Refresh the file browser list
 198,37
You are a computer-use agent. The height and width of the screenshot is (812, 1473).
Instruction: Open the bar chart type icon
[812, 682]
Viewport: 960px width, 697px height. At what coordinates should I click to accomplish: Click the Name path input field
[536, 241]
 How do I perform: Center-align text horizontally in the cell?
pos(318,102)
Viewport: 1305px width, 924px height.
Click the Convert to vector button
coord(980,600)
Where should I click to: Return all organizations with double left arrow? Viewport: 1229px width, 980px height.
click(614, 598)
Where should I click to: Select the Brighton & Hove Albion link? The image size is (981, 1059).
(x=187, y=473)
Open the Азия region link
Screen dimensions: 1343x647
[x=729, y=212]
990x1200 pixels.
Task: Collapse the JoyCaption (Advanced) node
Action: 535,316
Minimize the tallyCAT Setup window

■ **Task directions**
Could you copy each line above word for word?

■ **Finished task**
Refresh the file browser list
 198,37
You are a computer-use agent. The height and width of the screenshot is (812, 1473).
Instruction: Open the bar chart type icon
[812, 682]
Viewport: 960px width, 697px height. At what coordinates should I click to accomplish: Click the Name path input field
[536, 241]
 How do I perform: Center-align text horizontally in the cell?
pos(318,102)
Viewport: 1305px width, 924px height.
Click the Convert to vector button
coord(980,600)
Where should I click to: Return all organizations with double left arrow? Viewport: 1229px width, 980px height.
click(614, 598)
Where should I click to: Select the Brighton & Hove Albion link? The image size is (981, 1059).
(x=187, y=473)
Open the Азия region link
Screen dimensions: 1343x647
[x=729, y=212]
990x1200 pixels.
Task: Collapse the JoyCaption (Advanced) node
Action: 535,316
Minimize the tallyCAT Setup window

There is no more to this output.